Verifying migration safety automatically

Lock knowledge is hard to keep in everyone's head, so automate the checking. Tools can analyze Django migrations and flag operations that are unsafe on a large table — a direct NOT NULL addition, a non-concurrent index, a risky type change — catching them in code review before they ever run in production. Combined with testing migrations against a production-scale dataset rather than an empty dev database, this makes migration safety a systematic part of your process rather than relying on individual vigilance. Making the dangerous patterns visible automatically is what scales zero-downtime discipline across a team, so a junior developer's risky migration is caught by tooling, not by an outage.

Summary

Zero-downtime migrations rest on one insight: downtime comes from locks held too long, so the goal is to change your schema using only operations that lock briefly or not at all.

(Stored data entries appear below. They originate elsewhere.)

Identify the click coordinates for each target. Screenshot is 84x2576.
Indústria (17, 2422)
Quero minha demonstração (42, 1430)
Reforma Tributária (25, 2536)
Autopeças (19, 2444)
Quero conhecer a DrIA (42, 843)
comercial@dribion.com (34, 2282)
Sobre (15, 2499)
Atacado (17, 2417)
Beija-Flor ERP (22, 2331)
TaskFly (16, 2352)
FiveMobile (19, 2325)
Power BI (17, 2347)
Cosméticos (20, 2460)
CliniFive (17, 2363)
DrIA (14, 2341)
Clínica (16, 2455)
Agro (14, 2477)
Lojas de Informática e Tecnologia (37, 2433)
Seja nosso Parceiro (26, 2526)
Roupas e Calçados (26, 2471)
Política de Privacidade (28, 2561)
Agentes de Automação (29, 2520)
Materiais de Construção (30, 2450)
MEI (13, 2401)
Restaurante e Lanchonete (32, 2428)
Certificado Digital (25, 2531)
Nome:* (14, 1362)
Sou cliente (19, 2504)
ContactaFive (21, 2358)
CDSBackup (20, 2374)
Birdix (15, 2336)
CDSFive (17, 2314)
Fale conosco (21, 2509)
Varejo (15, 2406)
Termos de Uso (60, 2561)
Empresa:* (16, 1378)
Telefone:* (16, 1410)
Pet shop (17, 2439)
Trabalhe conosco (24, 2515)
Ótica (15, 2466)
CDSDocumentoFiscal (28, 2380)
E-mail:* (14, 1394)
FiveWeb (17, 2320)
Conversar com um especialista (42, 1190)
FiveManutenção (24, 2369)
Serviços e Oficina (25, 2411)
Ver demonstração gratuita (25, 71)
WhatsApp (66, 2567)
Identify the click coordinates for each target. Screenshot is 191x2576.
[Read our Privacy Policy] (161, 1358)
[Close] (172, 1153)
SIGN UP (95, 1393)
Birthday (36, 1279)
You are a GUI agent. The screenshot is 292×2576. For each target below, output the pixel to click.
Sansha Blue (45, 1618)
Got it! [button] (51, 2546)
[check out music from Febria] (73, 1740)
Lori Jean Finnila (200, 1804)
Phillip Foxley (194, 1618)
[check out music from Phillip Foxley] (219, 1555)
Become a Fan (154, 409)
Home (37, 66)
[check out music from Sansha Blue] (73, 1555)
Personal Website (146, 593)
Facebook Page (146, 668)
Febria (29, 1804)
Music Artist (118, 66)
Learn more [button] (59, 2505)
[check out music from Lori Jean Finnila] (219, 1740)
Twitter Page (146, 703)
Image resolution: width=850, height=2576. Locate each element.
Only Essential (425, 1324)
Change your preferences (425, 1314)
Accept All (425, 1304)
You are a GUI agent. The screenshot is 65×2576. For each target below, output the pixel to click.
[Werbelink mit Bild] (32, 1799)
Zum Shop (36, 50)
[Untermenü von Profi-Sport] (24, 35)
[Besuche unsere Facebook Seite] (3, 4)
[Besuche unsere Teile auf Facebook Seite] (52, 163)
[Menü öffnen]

Learn which operations are cheap (adding nullable columns, concurrent indexes, NOT VALID constraints) and which are dangerous (direct NOT NULL, type changes, non-concurrent indexes, validated foreign keys on large tables). Decompose every risky change with the expand-contract pattern — add the new alongside the old, migrate gradually, remove the old later — which keeps database and code compatible at every step, as the rename dance and safe NOT NULL addition illustrate. Backfill large data changes in batches across many transactions, set a lock_timeout so blocked operations fail fast instead of cascading, and test migrations against production-scale data with tooling that flags unsafe ones. It takes more deploys and more patience than a naive migration, but it is the difference between evolving your schema invisibly and freezing your site every time a table grows.